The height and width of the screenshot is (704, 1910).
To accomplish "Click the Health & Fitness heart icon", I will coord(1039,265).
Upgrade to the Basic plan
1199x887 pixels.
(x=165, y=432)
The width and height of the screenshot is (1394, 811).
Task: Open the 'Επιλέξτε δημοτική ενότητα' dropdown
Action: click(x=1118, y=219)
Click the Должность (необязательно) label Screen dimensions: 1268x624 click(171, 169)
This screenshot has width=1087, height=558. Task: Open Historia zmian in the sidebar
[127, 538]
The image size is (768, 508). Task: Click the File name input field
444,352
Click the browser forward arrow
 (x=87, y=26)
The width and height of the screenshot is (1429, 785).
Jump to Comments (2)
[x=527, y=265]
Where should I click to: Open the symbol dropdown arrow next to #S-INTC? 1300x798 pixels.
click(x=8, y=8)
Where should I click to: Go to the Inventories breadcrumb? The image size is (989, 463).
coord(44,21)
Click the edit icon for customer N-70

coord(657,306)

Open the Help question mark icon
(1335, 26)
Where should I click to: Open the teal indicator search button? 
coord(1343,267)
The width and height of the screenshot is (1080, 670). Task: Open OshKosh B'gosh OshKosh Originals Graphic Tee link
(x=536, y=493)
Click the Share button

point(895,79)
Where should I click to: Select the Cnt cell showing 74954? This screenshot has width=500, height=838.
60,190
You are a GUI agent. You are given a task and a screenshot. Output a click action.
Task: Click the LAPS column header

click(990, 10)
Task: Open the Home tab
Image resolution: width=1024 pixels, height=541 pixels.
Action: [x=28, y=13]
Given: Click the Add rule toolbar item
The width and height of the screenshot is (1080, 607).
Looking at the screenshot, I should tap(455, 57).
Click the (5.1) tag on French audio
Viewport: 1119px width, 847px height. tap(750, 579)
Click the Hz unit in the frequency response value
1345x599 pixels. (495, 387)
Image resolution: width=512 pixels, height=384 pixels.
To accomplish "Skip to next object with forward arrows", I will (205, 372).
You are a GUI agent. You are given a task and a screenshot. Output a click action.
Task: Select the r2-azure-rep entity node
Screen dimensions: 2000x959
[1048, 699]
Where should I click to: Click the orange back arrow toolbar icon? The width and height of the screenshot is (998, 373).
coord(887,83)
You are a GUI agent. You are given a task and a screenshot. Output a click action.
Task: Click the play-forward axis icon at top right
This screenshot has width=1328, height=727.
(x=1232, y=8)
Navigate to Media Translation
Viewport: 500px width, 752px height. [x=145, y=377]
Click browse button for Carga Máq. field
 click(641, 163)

Aim of the exercise -> From the start of the data to the line that holds "Click the Должность", retype each line exactly, with both ends included.

Output of the task ->
The height and width of the screenshot is (704, 1910).
To accomplish "Click the Health & Fitness heart icon", I will coord(1039,265).
Upgrade to the Basic plan
1199x887 pixels.
(x=165, y=432)
The width and height of the screenshot is (1394, 811).
Task: Open the 'Επιλέξτε δημοτική ενότητα' dropdown
Action: click(x=1118, y=219)
Click the Должность (необязательно) label Screen dimensions: 1268x624 click(171, 169)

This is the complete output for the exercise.